## ACTIONS À MENER
1 – Modifiez l'article sur le climat : reprenez le passage qui commence par "2018/11/01 | Par Monique" et se poursuit jusqu'à "rien ne bouge.", en remplaçant "rapport conjoint" par "rapport commun".
2 – Selon l'article sur le climat, combien de pays signataires de l'Accord de Paris ont soumis leur stratégie à long terme de réduction des émissions de GES ?
3 – Poursuivez la rédaction de l'article sur le climat à partir de sa dernière phrase.

## EXTRAIT DU DOCUMENT
Environnement : Le Canada est loin d’être en mode solution

2018/11/01 | Par Monique Pauzé

L’auteure est députée du Bloc Québécois.

Après avoir diminué, puis plafonné, les émissions de gaz à effet de serre (GES) ont augmenté en 2017, dévoilait à la fin septembre un rapport conjoint de l’ONU Environnement, la Banque mondiale et l’Organisation de coopération et de développement économiques (OCDE). Pourtant, le monde entier s’est engagé à combattre les dérèglements climatiques ! Mais, malgré toutes les signatures apposées à l’Accord de Paris, seulement 9 pays sur les 180 signataires ont fait leur devoir : soumettre leur stratégie à long terme pour diminuer leurs émissions de GES. Bref, rien ne bouge.

Puis, le Groupe d'experts intergouvernemental sur l'évolution du climat (GIEC) a dévoilé un rapport, le 8 octobre dernier, qui rapporte les impacts d’un réchauffement de 1,5 °C d’ici la fin du siècle, soit l’objectif le plus optimiste de l’Accord de Paris, ainsi que les actions à engager rapidement pour éviter un réchauffement plus important.

Les constats sont graves : vagues de chaleur plus fréquentes et intenses (pensons à l’été 2018, ici au Québec), événements extrêmes, montée des eaux dans certaines parties du monde et sécheresse dans d’autres. Or, la température a déjà grimpé de 1°C à travers le monde et les effets négatifs sont bien visibles. Bref, nous passons complètement à côté.

Les rapports du GIEC doivent être approuvés par les gouvernements du monde. Ils l’ont approuvé par consensus. Ils doivent dorénavant passer à l’action.

## ENTRÉES EXTRAITES
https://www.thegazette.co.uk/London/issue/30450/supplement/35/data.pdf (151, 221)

...

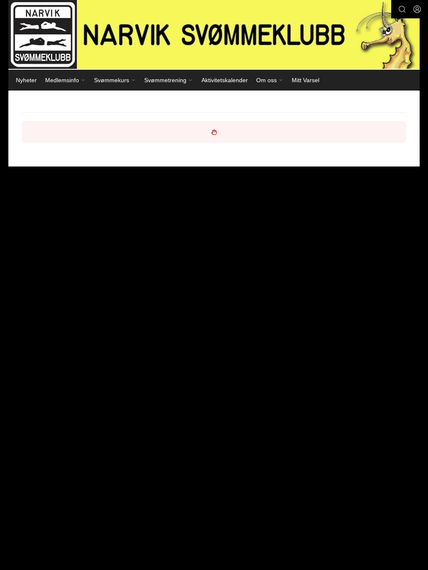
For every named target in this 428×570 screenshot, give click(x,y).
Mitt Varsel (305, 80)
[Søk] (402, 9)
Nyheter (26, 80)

---

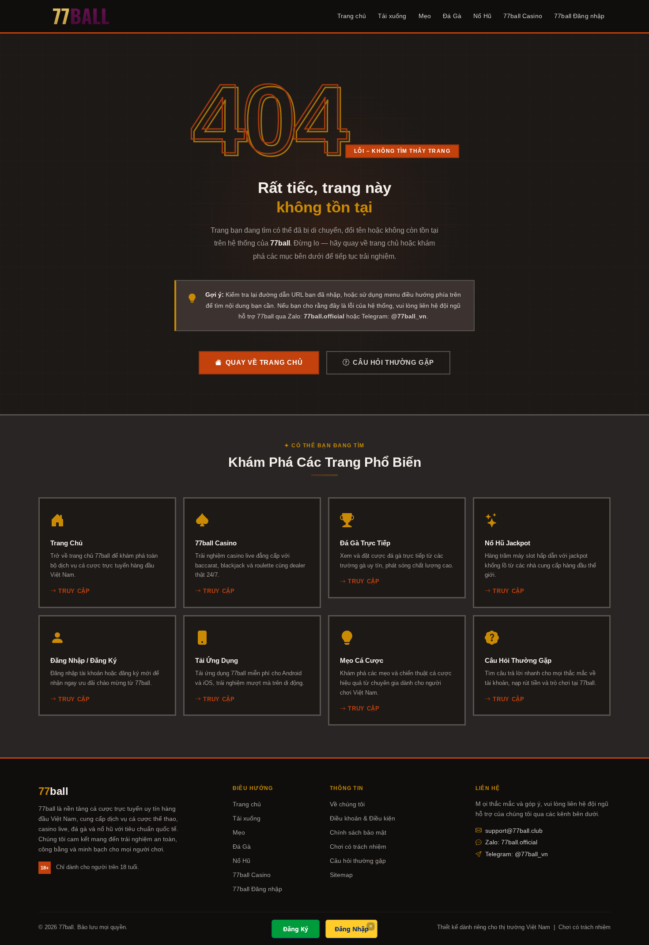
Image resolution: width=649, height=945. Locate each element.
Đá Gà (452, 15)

## LISTE DES RÉPONSES
1 –
2018/11/01 | Par Monique Pauzé

L’auteure est députée du Bloc Québécois.

Après avoir diminué, puis plafonné, les émissions de gaz à effet de serre (GES) ont augmenté en 2017, dévoilait à la fin septembre un rapport commun de l’ONU Environnement, la Banque mondiale et l’Organisation de coopération et de développement économiques (OCDE). Pourtant, le monde entier s’est engagé à combattre les dérèglements climatiques ! Mais, malgré toutes les signatures apposées à l’Accord de Paris, seulement 9 pays sur les 180 signataires ont fait leur devoir : soumettre leur stratégie à long terme pour diminuer leurs émissions de GES. Bref, rien ne bouge.

2 – Seulement 9 pays sur les 180 signataires.

3 –
Depuis plusieurs années déjà, le GIEC presse les gouvernements d’agir. Cette fois-ci, la sonnette d’alarme résonne : il sera bientôt trop tard. Il faut transformer radicalement notre consommation énergétique et laisser sous terre le charbon, le pétrole et le gaz, si on ne veut pas largement outrepasser l’objectif de 1,5 °C.

Malheureusement, quiconque suit les débats à la Chambre des communes constatera que le Canada est loin d’être en mode solution. Le gouvernement libéral se vante de créer de « bons emplois » dans l’Ouest et va même jusqu’à se lancer dans des foires d’empoigne avec les conservateurs pour savoir lequel des deux fait construire le plus d’oléoducs. Quant aux conservateurs, leur chef Andew Scheer l’avait annoncé en congrès cet été et l’a réitéré la semaine dernière, à un an de l’élection : un gouvernement conservateur relancera le projet d’oléoduc Énergie Est. Certains de ses collègues de l’Alberta vont encore plus loin et menacent carrément de se retirer du programme de péréquation, si les provinces n’acceptent pas la présence de leurs pipelines sur leur territoire.

L’acharnement du gouvernement fédéral, peu importe le parti au pouvoir, à développer l’industrie du pétrole bitumineux fait en sorte que le Canada est à des années-lumière non seulement des cibles du GIEC, mais même des cibles des autres pays.

Pour arriver à créer l’illusion qu’il participe à la lutte aux changements climatiques, le gouvernement Trudeau a repris les cibles de réduction d’émissions de gaz à effet de serre du gouvernement Harper précédent, soit une réduction de 30 % de ses émissions sous les niveaux de 2005, d’ici 2030. Ce qu’il faut bien comprendre, c’est que le Canada ramène la cible sous les niveaux de 2005 plutôt que 1990, comme le fait le reste de la planète, pour effacer 15 années d’augmentation massive des GES coïncidant avec l’explosion de l’industrie des sables bitumineux en Alberta.

Le Canada agit comme si ces quinze années n’avaient jamais existé mais, dans les faits, lorsqu’on en tient compte, la cible canadienne n’équivaut plus qu’à une réduction nettement insuffisante de 14 %, selon Équiterre. 

Et tout ça sans même considérer que, non seulement le Canada n’a pas l’intention de redoubler d’efforts, mais qu’il vient d’acheter un pipeline dans l’objectif d’accroître les ventes de pétrole bitumineux dans les marchés du Pacifique.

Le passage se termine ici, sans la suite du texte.